━━━━━ EXCERPTED PASSAGE

WINE INDUSTRY EXECUTIVE PROFILE: CLAY SHANNON

Clay Shannon
Title: President

Company: Shannon Ridge Winery & Vineyards, Shannon Ranches Inc.; P.O. Box 2037, Clearlake Oaks 95423; 707-998-9656; www.shannonridge.com

Age: 46

Residence: Clearlake Oaks

Family: three daughters, ages 21, 20 and 11, and one son, 13

Professional background: Fairfield Homes; partner, Shannon Bros. Custom Farming; director of vineyard operations, Sutter Home Winery; president, Shannon Ranches Inc. and Shannon Ridge Winery & Vineyards

Education: Healdsburg High School

Industry’s greatest challenge: “Imports. As an industry we need to think out of the box and not always about protecting our own space. Now is the perfect time to be getting out there and exporting.”

Toughest business decision: “Growing the company and taking the responsibility for more mouths to feed.”

━━━━━━━━━━
━━━━━ DATASET

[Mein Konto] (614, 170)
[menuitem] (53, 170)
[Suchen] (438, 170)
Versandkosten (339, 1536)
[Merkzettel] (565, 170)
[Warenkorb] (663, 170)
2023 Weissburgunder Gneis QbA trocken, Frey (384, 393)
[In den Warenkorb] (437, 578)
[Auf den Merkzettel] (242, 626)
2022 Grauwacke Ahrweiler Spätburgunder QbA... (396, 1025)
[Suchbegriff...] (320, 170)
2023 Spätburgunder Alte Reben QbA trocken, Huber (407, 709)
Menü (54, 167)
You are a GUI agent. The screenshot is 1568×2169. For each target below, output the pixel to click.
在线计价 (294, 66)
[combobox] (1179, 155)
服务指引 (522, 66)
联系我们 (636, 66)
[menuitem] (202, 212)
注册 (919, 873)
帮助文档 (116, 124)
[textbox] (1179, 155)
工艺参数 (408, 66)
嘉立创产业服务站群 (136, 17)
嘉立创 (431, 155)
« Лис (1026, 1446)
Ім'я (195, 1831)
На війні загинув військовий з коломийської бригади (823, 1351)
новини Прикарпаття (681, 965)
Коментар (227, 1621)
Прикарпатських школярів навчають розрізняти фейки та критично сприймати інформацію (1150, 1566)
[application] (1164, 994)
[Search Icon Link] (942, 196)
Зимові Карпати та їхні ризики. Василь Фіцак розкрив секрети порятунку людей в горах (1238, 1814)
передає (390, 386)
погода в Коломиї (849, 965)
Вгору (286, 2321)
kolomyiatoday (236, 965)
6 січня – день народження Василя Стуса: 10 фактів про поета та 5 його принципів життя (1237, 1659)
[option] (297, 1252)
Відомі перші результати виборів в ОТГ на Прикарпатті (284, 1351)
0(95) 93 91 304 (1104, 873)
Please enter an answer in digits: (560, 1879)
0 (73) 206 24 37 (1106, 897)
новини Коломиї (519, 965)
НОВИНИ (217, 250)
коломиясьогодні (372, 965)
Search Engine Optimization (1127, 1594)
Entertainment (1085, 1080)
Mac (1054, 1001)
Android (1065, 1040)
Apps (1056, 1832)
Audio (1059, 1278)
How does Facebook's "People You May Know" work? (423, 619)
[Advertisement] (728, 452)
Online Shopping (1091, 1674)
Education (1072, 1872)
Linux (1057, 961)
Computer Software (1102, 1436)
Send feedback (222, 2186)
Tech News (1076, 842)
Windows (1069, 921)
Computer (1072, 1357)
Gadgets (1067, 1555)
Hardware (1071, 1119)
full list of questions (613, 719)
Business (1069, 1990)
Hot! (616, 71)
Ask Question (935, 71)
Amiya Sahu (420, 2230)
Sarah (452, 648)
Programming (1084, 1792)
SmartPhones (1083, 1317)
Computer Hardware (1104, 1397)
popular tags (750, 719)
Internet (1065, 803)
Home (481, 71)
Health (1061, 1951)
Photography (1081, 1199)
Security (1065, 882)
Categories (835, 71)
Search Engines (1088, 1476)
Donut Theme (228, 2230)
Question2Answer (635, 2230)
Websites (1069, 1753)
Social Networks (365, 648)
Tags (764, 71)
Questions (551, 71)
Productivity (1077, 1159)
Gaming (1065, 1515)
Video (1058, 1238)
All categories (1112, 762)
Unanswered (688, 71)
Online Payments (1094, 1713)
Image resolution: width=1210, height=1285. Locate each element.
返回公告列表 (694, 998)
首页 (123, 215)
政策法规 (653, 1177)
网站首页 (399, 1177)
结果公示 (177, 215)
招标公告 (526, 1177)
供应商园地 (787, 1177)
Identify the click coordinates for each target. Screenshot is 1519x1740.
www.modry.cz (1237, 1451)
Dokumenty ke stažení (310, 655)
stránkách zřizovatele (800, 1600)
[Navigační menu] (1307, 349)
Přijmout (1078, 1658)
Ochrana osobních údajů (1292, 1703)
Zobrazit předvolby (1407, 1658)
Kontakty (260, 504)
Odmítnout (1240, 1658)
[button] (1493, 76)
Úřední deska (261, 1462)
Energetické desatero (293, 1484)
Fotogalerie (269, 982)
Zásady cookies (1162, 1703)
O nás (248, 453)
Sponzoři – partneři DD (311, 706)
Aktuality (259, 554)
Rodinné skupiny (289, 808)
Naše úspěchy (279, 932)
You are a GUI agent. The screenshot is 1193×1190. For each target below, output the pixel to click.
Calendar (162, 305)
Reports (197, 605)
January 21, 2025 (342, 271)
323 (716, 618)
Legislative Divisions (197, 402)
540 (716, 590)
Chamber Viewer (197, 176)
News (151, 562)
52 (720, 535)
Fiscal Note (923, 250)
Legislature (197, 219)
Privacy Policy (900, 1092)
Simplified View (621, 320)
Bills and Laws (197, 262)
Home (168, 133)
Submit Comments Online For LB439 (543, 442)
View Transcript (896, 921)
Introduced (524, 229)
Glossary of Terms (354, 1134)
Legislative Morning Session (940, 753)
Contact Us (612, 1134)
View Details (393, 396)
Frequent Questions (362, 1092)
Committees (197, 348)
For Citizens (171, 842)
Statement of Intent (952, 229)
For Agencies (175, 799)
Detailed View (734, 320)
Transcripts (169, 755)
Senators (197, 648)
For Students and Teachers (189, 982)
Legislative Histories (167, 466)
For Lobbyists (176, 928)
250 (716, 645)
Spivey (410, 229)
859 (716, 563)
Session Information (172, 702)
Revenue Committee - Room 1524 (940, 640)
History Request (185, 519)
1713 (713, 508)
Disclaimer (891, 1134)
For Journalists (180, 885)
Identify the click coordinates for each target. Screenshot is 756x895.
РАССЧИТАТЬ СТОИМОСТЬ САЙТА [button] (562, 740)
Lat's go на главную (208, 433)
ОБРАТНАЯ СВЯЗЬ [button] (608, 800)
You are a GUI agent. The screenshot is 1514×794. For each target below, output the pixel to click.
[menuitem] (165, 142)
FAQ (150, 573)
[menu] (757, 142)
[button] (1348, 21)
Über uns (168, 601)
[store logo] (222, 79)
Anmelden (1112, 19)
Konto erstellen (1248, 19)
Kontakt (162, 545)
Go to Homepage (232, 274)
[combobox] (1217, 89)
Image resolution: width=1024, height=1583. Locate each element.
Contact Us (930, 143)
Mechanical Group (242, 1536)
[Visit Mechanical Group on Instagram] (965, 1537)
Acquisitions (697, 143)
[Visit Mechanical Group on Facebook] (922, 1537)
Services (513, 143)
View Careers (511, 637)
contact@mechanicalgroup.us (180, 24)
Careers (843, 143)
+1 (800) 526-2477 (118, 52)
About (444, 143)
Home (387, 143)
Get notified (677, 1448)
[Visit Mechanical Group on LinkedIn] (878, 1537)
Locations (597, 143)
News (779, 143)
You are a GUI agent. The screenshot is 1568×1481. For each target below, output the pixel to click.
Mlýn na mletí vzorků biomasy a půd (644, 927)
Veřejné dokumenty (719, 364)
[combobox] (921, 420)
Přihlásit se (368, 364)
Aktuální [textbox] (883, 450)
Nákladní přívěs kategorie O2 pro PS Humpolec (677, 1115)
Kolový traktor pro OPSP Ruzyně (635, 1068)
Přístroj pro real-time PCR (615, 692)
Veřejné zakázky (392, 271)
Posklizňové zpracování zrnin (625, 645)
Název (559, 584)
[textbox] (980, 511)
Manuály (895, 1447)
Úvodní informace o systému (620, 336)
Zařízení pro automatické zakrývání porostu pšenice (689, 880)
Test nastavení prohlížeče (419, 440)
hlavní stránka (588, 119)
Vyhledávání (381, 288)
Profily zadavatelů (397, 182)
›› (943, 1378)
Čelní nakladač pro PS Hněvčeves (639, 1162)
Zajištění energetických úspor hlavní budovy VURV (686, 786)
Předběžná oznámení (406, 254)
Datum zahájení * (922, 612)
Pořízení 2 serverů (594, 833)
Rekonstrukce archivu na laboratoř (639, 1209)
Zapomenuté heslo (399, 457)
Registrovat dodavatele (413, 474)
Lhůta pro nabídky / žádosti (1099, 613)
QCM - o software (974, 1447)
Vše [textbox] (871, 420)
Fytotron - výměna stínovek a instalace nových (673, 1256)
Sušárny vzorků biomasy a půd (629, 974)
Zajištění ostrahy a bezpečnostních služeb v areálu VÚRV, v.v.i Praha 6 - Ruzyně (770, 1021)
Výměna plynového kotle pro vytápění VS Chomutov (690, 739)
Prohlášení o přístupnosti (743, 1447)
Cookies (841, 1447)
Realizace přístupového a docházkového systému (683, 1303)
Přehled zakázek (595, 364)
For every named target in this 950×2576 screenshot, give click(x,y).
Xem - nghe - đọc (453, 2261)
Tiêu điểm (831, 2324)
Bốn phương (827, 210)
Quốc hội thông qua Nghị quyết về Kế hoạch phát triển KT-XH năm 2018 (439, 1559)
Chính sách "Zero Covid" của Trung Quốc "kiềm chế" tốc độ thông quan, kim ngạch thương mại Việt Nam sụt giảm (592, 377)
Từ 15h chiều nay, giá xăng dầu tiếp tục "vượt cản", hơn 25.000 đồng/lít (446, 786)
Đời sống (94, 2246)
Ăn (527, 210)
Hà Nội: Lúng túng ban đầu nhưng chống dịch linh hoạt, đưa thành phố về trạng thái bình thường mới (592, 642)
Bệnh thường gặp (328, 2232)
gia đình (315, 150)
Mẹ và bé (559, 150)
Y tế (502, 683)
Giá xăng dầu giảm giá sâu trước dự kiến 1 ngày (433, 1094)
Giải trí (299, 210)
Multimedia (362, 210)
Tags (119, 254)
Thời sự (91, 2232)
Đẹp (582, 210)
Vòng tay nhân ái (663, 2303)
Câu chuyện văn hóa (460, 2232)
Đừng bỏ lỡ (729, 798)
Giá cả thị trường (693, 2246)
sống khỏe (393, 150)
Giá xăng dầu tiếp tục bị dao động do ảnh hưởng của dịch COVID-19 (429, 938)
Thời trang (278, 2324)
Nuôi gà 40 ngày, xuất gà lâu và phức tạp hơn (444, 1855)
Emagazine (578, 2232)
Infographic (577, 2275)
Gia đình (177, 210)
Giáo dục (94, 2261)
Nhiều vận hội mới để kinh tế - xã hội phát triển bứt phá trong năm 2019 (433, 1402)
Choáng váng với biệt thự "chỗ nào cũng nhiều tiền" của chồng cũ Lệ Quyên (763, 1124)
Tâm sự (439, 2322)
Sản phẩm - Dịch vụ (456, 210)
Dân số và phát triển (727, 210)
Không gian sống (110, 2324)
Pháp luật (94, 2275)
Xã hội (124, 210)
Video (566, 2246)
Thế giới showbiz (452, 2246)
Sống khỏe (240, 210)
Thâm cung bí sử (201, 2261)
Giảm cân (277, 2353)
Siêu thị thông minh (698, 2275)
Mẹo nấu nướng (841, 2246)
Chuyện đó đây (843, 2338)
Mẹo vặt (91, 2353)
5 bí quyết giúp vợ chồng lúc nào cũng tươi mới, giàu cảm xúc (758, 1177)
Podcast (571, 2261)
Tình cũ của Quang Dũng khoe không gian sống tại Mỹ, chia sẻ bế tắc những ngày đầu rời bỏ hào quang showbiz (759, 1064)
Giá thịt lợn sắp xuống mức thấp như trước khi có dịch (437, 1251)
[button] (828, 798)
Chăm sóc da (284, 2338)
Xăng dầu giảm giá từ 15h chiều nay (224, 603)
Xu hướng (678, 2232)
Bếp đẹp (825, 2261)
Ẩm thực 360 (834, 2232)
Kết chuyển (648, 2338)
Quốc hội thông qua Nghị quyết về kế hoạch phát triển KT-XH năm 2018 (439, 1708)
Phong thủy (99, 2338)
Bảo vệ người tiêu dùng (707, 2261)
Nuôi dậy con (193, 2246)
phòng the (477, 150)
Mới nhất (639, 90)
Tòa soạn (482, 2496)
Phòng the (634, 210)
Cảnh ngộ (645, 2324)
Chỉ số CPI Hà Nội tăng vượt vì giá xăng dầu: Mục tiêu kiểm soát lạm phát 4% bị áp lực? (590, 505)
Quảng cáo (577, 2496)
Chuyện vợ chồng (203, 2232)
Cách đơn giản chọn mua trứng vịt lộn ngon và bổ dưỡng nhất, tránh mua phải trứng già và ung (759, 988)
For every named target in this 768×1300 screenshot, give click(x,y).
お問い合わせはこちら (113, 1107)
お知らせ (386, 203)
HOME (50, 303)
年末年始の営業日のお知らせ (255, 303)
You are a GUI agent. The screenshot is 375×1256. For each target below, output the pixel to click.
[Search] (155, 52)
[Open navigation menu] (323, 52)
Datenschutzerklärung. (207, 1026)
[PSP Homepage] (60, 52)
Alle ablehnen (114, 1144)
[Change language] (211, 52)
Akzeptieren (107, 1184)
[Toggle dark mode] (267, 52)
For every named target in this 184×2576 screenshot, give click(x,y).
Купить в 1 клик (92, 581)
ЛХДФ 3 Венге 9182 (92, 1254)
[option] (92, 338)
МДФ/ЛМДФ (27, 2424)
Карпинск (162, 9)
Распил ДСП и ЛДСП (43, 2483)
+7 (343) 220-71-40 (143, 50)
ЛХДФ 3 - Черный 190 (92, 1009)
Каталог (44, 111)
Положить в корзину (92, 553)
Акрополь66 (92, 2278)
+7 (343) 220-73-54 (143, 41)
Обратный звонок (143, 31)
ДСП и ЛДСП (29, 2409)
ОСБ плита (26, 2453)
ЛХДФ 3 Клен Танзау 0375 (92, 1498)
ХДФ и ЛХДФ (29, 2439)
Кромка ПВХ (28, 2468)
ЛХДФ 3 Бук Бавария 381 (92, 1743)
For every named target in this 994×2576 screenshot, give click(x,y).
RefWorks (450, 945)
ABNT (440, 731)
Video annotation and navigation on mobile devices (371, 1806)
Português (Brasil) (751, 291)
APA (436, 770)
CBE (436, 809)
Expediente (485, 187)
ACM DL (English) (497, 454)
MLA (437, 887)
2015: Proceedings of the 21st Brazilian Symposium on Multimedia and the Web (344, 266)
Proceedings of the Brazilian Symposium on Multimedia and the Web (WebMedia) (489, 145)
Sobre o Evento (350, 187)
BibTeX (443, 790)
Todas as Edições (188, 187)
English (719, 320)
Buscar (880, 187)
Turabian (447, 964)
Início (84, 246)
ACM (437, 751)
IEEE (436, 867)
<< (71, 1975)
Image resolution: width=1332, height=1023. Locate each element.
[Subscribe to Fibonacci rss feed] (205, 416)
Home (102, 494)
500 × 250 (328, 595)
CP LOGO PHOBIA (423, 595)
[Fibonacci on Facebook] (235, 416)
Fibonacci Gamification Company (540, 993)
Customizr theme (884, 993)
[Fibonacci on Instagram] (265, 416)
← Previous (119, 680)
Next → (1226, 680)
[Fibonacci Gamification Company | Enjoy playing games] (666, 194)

━━━━━━━━━━

§ **YOUR INSTRUCTIONS**: In the executive profile, what does Clay Shannon name as the wine industry's greatest challenge?

§ **EXPECTED ANSWER**: Imports.